_Source records_.
== == ==
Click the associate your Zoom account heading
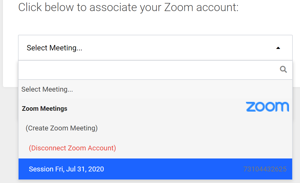 coord(128,7)
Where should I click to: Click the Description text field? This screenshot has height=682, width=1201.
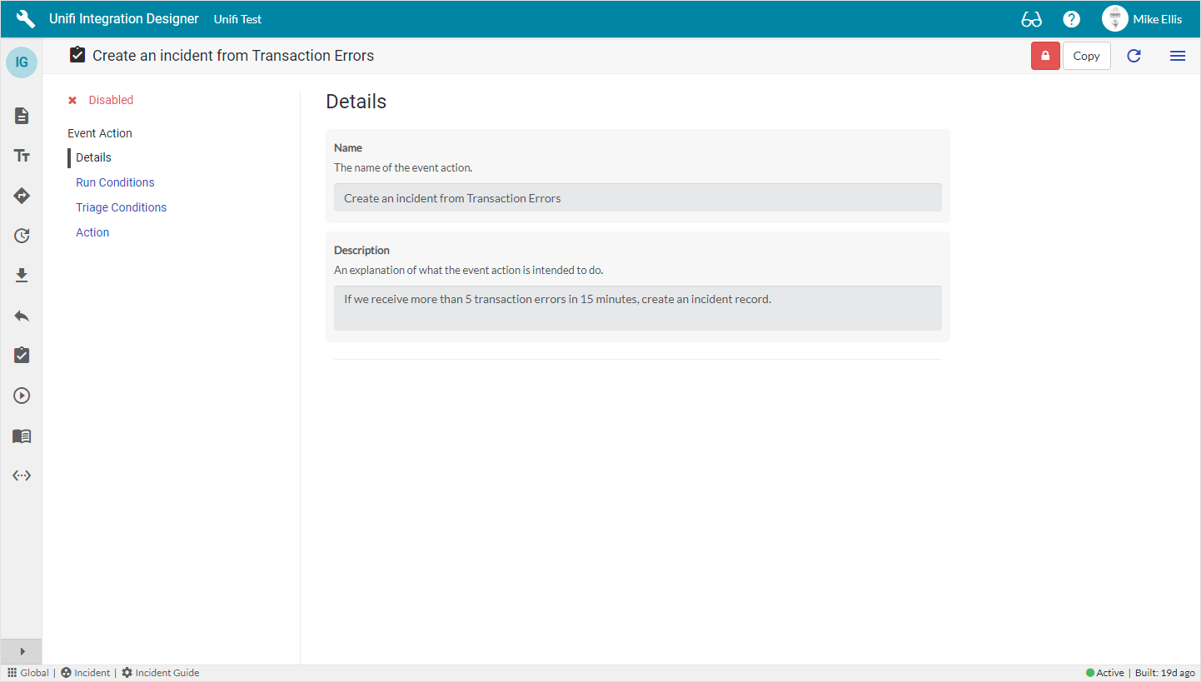click(637, 307)
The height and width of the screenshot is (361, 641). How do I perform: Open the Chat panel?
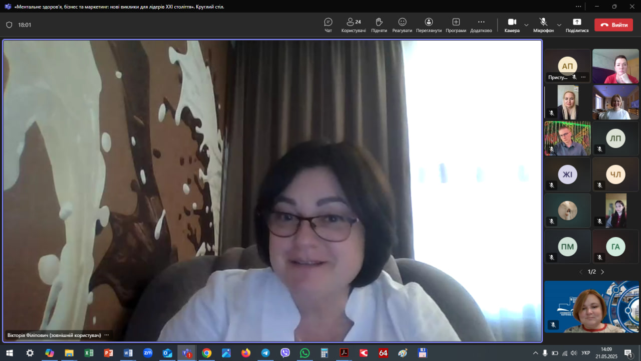[328, 25]
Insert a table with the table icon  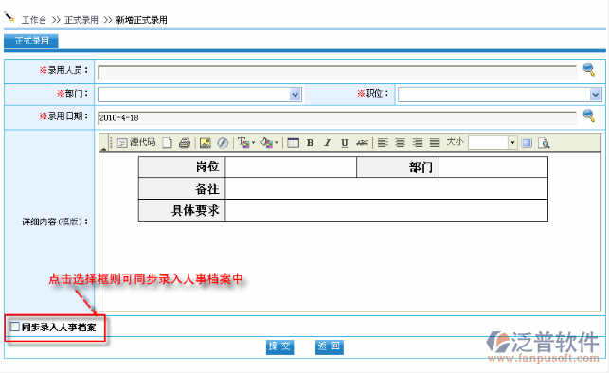(293, 143)
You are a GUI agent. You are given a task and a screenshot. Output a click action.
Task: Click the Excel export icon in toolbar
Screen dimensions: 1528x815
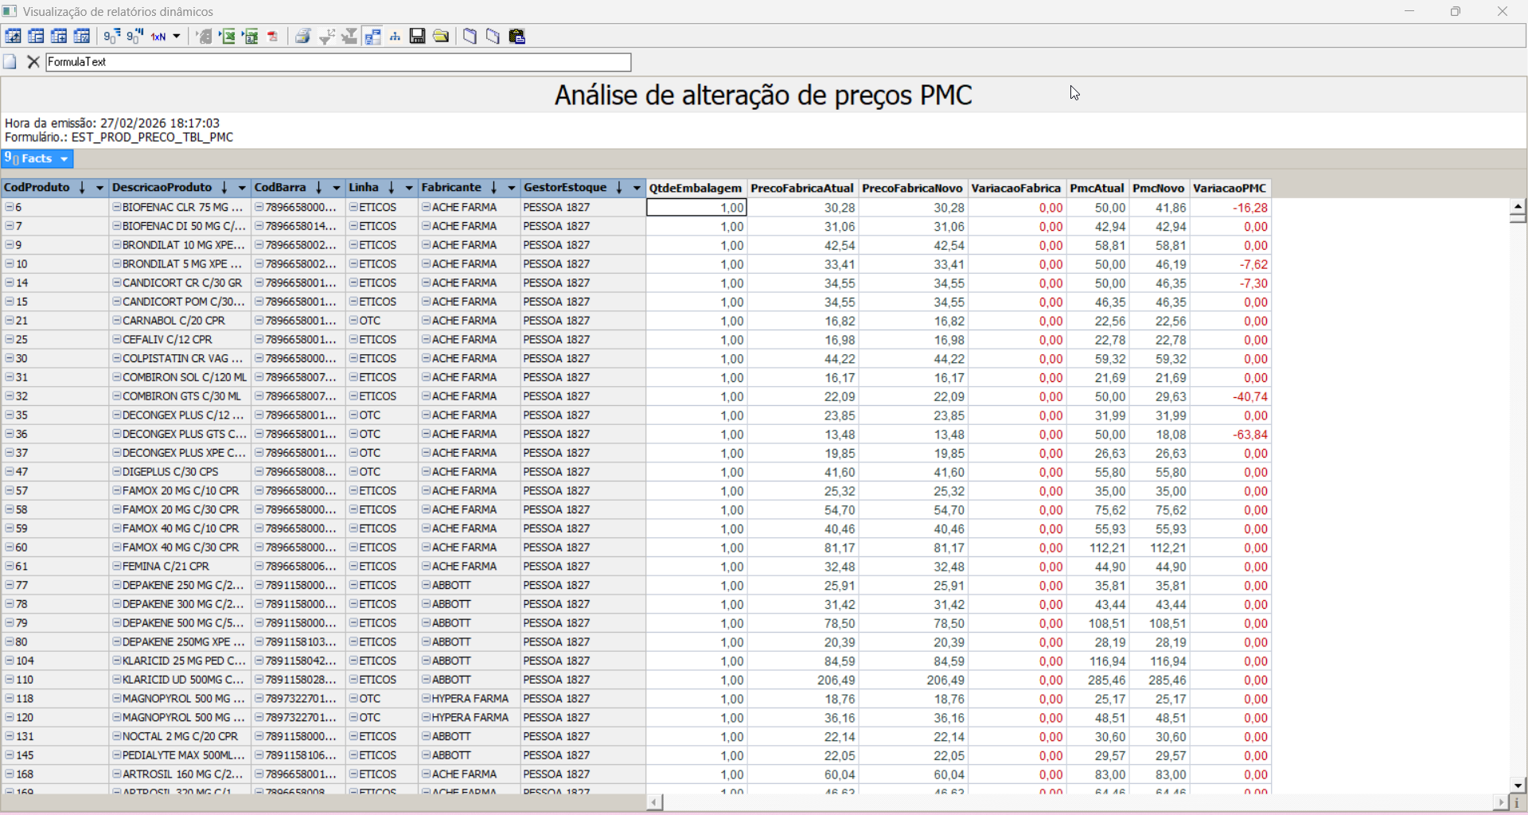point(228,37)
== == ==
_Directions_. Would you reproduce the lines from the one with "You are a GUI" through the final line of the data above, exactly and only those, without any pictures?

_Final answer_.
You are a GUI agent. You are given a task and a screenshot. Output a click action.
Task: Click the Excel export icon in toolbar
Screen dimensions: 1528x815
point(228,37)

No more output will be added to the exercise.